*Directions:* Leave out the pictures and retype, exactly, the lines below from the line with "Given: Switch to the Dimensions tab" up to and including the line with "Given: Open the", nothing more.

*Input data:*

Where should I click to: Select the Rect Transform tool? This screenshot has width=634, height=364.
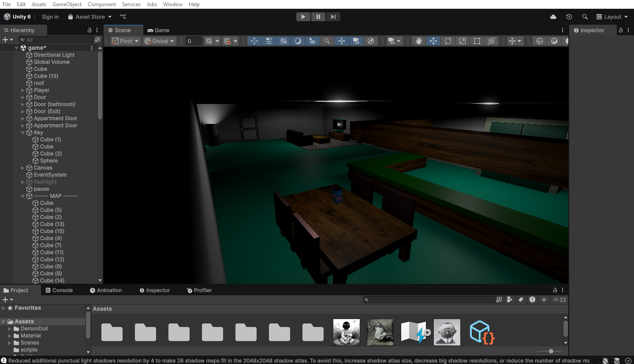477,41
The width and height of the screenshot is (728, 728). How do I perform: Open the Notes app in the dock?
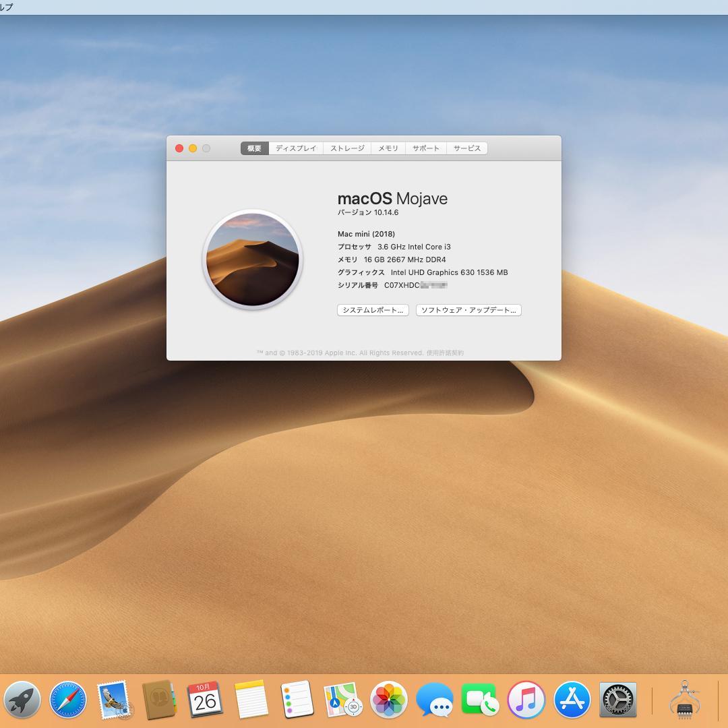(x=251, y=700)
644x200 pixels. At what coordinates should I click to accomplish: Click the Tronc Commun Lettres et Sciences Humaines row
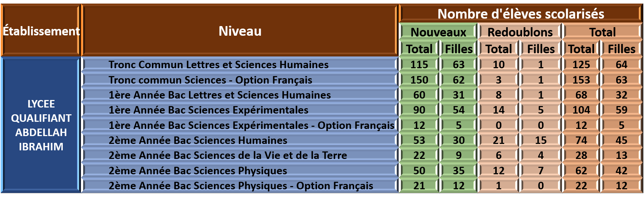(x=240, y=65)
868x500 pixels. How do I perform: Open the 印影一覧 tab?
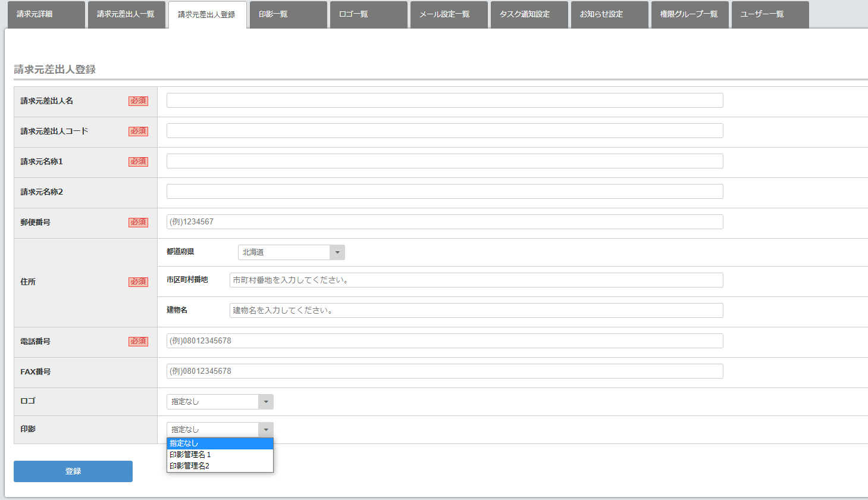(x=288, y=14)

--

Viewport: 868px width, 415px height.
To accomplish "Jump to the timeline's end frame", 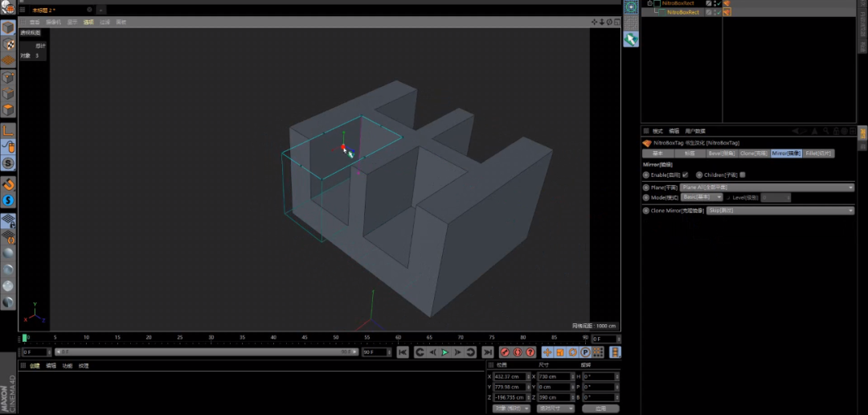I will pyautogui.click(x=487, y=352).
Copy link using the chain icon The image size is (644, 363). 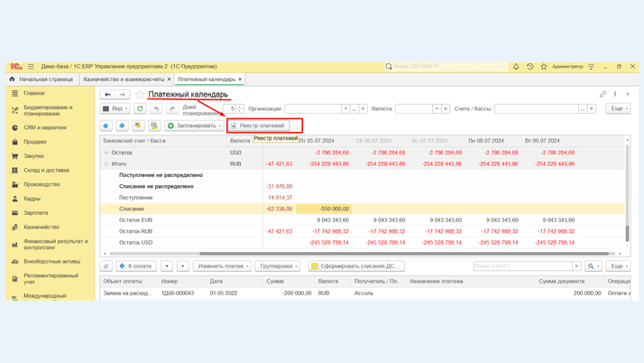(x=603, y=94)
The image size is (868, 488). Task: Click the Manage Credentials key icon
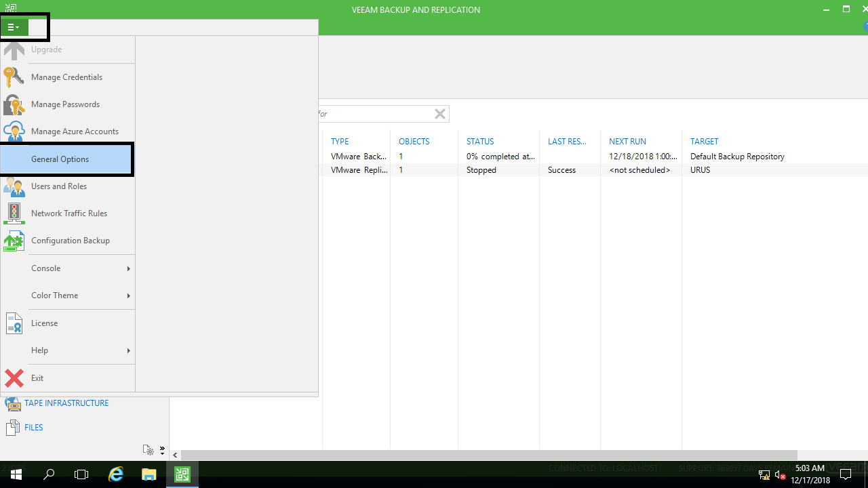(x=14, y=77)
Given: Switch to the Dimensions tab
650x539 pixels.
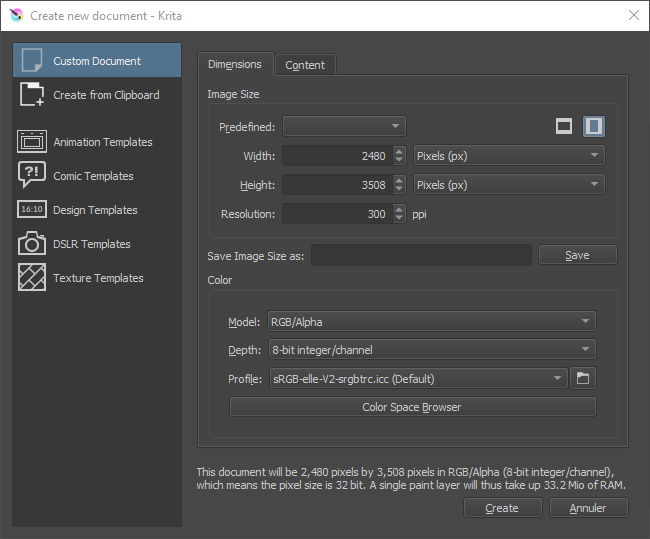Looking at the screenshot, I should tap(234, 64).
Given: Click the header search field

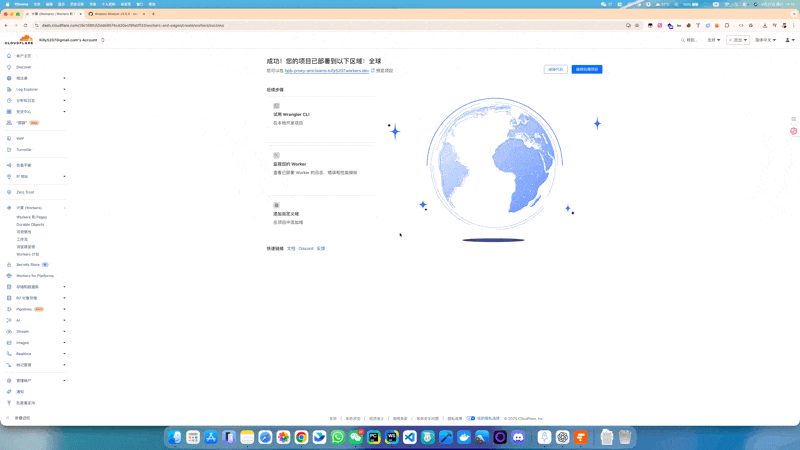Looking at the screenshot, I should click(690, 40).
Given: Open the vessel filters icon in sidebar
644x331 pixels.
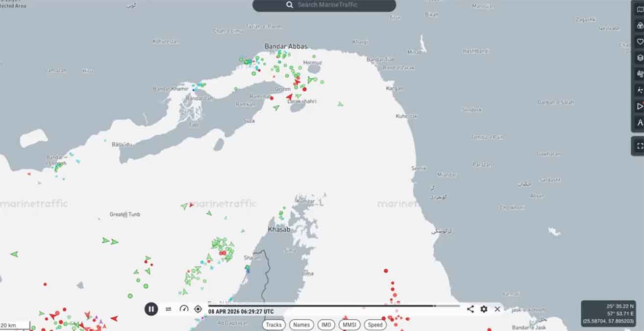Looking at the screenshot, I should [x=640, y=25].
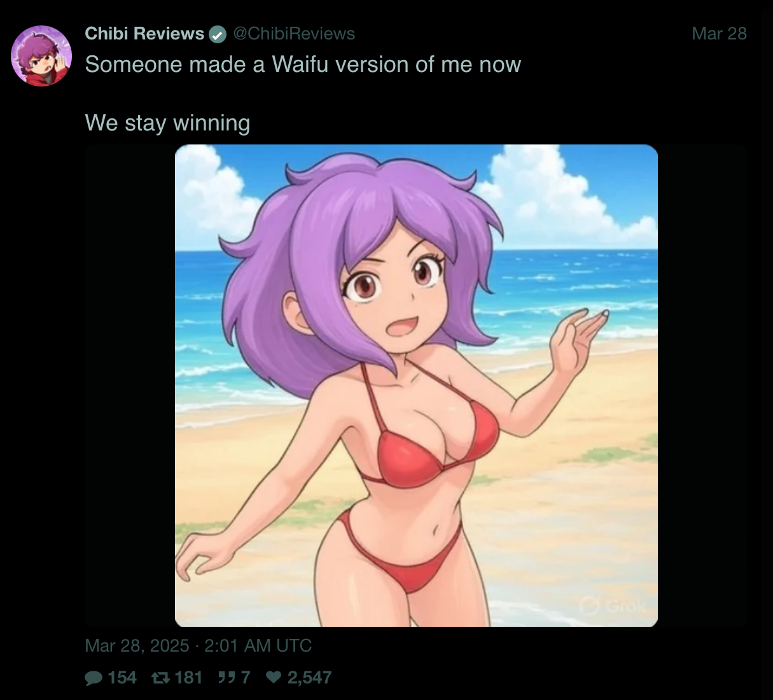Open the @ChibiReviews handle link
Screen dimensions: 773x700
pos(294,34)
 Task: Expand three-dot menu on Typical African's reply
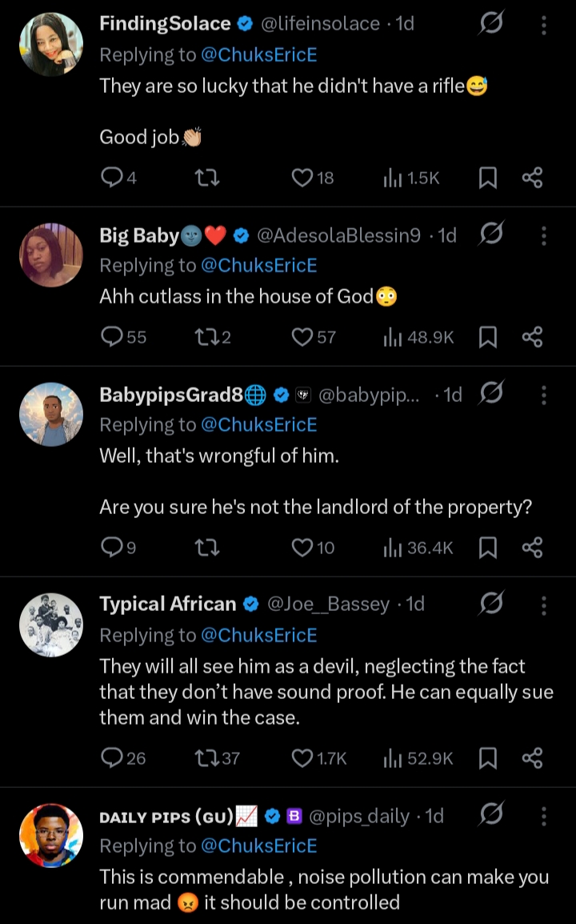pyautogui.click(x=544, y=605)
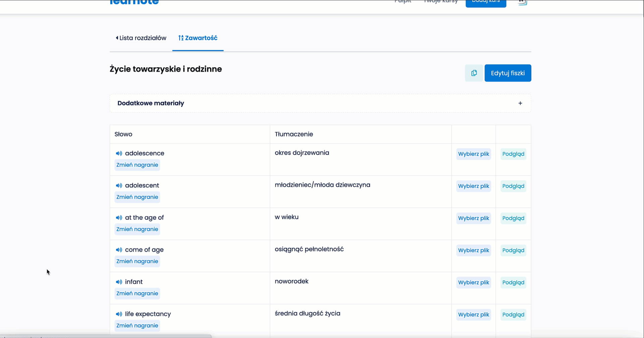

--

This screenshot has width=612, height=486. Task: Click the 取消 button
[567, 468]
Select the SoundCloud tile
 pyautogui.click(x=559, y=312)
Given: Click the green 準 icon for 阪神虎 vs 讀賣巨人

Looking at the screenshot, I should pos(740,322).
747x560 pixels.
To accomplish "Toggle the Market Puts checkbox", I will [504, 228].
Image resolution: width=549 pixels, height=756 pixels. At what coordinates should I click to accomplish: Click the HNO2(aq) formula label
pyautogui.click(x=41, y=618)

*Answer:*
Given: Switch to the Dimensions tab
650x539 pixels.
Looking at the screenshot, I should tap(234, 64).
Given: Click the header search field

Looking at the screenshot, I should click(690, 40).
Given: Open the vessel filters icon in sidebar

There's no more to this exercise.